═════ Selected extract

The transition to parenthood tends to be a stressful time for couples. Because kids radically change your relationship, said Nancy Gardner, Ph.D, a psychologist who specializes in couples and is certified in Emotionally Focused Therapy. “New parents have more to do than they possibly could have imagined, and they are tired.”

The sleep deprivation “affects our moods, which can cause irritability and lead to poor communication,” said Catherine O’Brien, MA, LMFT, a relationship therapist who specializes in helping families prepare for the transition from pregnancy to parenthood by managing overwhelm, creating more ease and deepening connection.

In fact, poor communication is one of the biggest reasons why couples’ satisfaction dips and conflict climbs, according to research from The Gottman Institute. Other research from the institute found that two-thirds of new parents experience a decrease in their relationship quality and an increase in conflict and hostility within 3 years of their baby’s birth.

══════════
═════ Entries shown

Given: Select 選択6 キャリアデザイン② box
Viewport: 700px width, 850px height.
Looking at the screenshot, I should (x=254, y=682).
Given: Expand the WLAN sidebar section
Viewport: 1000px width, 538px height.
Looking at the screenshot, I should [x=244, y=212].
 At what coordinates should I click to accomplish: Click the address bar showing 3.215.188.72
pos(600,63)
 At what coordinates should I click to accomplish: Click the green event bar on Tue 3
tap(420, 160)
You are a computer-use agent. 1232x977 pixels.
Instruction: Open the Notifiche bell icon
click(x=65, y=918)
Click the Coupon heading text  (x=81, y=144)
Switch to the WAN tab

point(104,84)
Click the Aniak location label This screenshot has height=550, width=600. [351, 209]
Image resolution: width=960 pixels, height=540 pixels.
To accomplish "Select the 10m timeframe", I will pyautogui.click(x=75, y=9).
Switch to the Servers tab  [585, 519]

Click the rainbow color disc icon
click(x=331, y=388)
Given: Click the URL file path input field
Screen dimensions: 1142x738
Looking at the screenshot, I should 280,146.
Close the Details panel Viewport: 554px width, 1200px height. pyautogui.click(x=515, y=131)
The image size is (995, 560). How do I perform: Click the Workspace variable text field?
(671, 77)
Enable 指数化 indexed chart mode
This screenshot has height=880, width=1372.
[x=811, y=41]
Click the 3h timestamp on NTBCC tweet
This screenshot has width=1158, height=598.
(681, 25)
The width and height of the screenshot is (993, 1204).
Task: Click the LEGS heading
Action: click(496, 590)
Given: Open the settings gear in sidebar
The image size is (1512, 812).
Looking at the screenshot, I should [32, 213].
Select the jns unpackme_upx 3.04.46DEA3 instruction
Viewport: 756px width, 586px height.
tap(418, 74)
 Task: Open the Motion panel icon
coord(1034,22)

══════════

**What is needed:**
Continue the text about new parenthood and couples' relationships from after its last sentence.

**Expected output:**
These findings might make things seem bleak — especially since you’re about to or just welcomed a beautiful miracle into your life; a product of your love. But knowing that your baby will bring new challenges is a good thing, because it means that you can prepare and try to anticipate and navigate the obstacles. Once we can name a potential issue, then we can work through it.

Below, you’ll find four suggestions for navigating the major changes and cultivating a healthy relationship amid the potential stress.

Develop a “postpartum plan.”

According to O’Brien, it’s important to talk about how you’ll manage the days, weeks, months and even years after your baby comes home. She encourages her clients to develop a “postpartum plan.” To get started on your own plan, she suggested considering these questions:

  • Who can you call anytime day or night if you are losing it?
  • What is the plan if you are both overwhelmed?
  • Who is your boobie buddy if your baby is not latching on or your boobs are producing too much or too little milk?
  • Who can you call to come over while you cry?
  • How often will you have a date night?
  • What can you do to make sure you are getting the mental stimulation you need? This might include everything from reading a book to doing a puzzle.
  • What are places you can go to or call for take-out and delivery?
  • Who will you call to watch your sweet baby so you can make time with your partner?
  • If you don’t have local friends or family to support you when baby comes home, who do you call when you and your partner are both “too tired”? For instance, you might check with your church or synagogue. Or hire a postpartum doula.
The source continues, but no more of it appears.